Они смеялись, вспоминая студенческие годы, нелепости РААП, знакомство. Из рассказа Рахиль Давыдовны: «… мы уже познакомились с Валечкой, отнеслись друг к другу с симпатией, а у меня на языке все время вертелся вопрос, который я никак не решалась задать. Однажды сидели мы в классе (консерватории), и я все-таки спросила:
- Валечка, скажи, а какой ты национальности?
Она недоуменно на меня посмотрела и сказала:
- Я американка.
- Это я понимаю, но какой ты национальности?
- Я же говорю: американка.
"Странно, - подумала я…"
«Деточка, - говорила мне Рахиль Давидовна, рассказывая эту историю, - мне было трудно ее понять в эту минуту, потому что я увидела, что она просто не понимает вопроса… Потом я очень много думала об этом и решила, что счастлив любой еврей, живущий в такой стране, где неважно, какой ты национальности. Ты все равно - американка… Не то, что у нас в СССР», - грустно добавила она.

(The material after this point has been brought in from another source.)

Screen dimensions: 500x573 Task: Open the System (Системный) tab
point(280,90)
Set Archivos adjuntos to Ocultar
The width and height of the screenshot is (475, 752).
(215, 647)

Рахиль Давыдовна была человеком высочайшей еврейской культуры, еврейских традиций. Но никогда не соглашалась вступать ни в к какие организации. Однажды В.Д. ее шутливо поддела:
- Лилечка, вот ты мне то Маркиша читаешь, то про Михоэлса - короля Лира рассказываешь, то по-еврейски что-то цитируешь, а сионистам отказала в сотрудничестве. Как же так?
Рахиль Давидовна ей так ответила:
- Валечка! Я настоящая еврейка, поэтому меня интересуют язык, культура и традиции, а не государственные институции и политика.
Как-то я привезла Рахили Давидовне потрясающие записи религиозных еврейских песнопений. Она тут же позвонила Валентине Джозефовне: «Валечка! Слушай!» В.Д. ей сказала: «Лиличка, пожалуйста, пришли их мне поскорее!».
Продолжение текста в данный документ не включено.